Julie Mautner / November 2001

Food Arts presents the November 2001 Silver Spoon Award for sterling performance to Horst Schulze, former president and COO of the Atlanta-based Ritz-Carlton Hotel Company, for inspiring 20,000-plus employees to provide nothing less than superior service. Schulze has held three executive positions during the 18 year existence of the luxury hotel chain—including 13 as COO—during which time the company grew from one fabled hotel in Boston to 40-plus properties worldwide.

Schulze believes that a hotel stay is a product like any other, and that customers—all customers—want the same things. "They want a product without defect," he says. "They want the product when they ned it. And they want to be treated with respect. The same is true whether you're buying a Coke, a car, or a hotel stay."

At Ritz-Carlton, the recipe for excellence has been careful hiring, abundant training, and constant vigilance. Schulze believes in "aligning" employees and allowing everyone a say in how his or her job should be performed. "Think outside the box!" is a common Schulze challenge. Every Ritz-Carlton employee agrees to follow the company's golden rules, known specifically as The Credo, The Promise, The Three Steps, and the 20 Basics. An example? "Each employee is empowered... When a guest has a problem or needs something special you should break away from your regular duties, address, and resolve the issue."

Born in Winningen-Mosel, Germany, Schulze was 14 when he went to work at a grand spa hotel. He has never actually set foot in either a restaurant or a hotel before, and his mother admonished him to treat the guests—"all very important people"—with the utmost respect. Of all the jobs Schulze has held since—his résumé includes Hyatt, Hilton, and some of the finest hotels in Europe—it was that very first one tat left the deepest impression. "I learned that if the service we give is excellent, then we are just as fine as the people we serve."

Two years later, the 16 year old Schulze turned these thoughts into a hotel school essay, using the phrase that would later form the entire Ritz-Carlton philosophy: "Ladies and gentlemen serving ladies and gentlemen."

When he decided that world-class hotels needed world-class restaurants, he lured Michelin starred and big name chefs—Guenter Seeger and Sylvain Portay, among others—to run them. "Those guys were a big part of establishing our mystique," he states. And while many hoteliers "don't see their f&b as a serious part of their business," Schulze always demanded strong revenues from that segment.
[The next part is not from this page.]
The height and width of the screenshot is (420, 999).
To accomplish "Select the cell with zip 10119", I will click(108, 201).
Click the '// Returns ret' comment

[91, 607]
As a result, f&b at Ritz-Carlton accounts for more than 40 percent of sales, compared to 23 percent at other high-end chains.

Schulze stepped down in February to the title of vice chairman to spend more time with his wife and four daughters. (Simon Cooper, former president of Marriott Lodging Canada, has replaced him.) "I felt the painting was painted," he explains simply. By all accounts, it's a masterpiece.